Work to do
Reproduce, word for word, everything in the Pete Townshend article below from "Pete Townshend says" down to "the 1973 album.".

Text to read
Pete Townshend says he’d never been happy with the 1979 movie version of Quadrophenia.

The Who guitarist explained that was one of the reasons why he’d developed a ballet version of the storyline, which was first exposed via the 1973 album.

“I was never happy with the film,” Townshend told NME in a recent interview. “I felt the film was lazy. It was not based on my story and it didn’t include much of my music. So I thought here was an opportunity to do something that honours the music, but also possibly takes it into a new era, a new place.”

READ MORE: When the Who’s ‘Quadrophenia’ Movie Premiered

He added that Quadrophenia: A Mod Ballet had excited him from the time it made its way to the creative workshop stage. “There was a poetic sensibility to what I was seeing,” he said. “I was just shocked and surprised. I thought, ‘Hey, there’s new shadow here, there are new shades; there’s new optimism.’”

Townshend recalled attending ballet performances with the Who’s then manager, Kit Lambert. “I won’t say I was a disciple of it, but I loved good ballet certainly,” the guitarist said. “It was part of my education process. Kit Lambert was really keen that I tackled the issue of snobbery and inverse snobbery in rock – that I just battled it head on.”

To that end, he added: “I’m working on an opera at the moment. I’ve been working on one for a long time – The Age Of Anxiety – and I’m very fearless now about calling it an opera. It’s a fucking opera. Sorry. My friend Rufus Wainwright writes operas; I can write operas.”

Data lines
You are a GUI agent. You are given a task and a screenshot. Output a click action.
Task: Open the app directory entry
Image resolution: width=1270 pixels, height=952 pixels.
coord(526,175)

Finished exercise
Pete Townshend says he’d never been happy with the 1979 movie version of Quadrophenia.

The Who guitarist explained that was one of the reasons why he’d developed a ballet version of the storyline, which was first exposed via the 1973 album.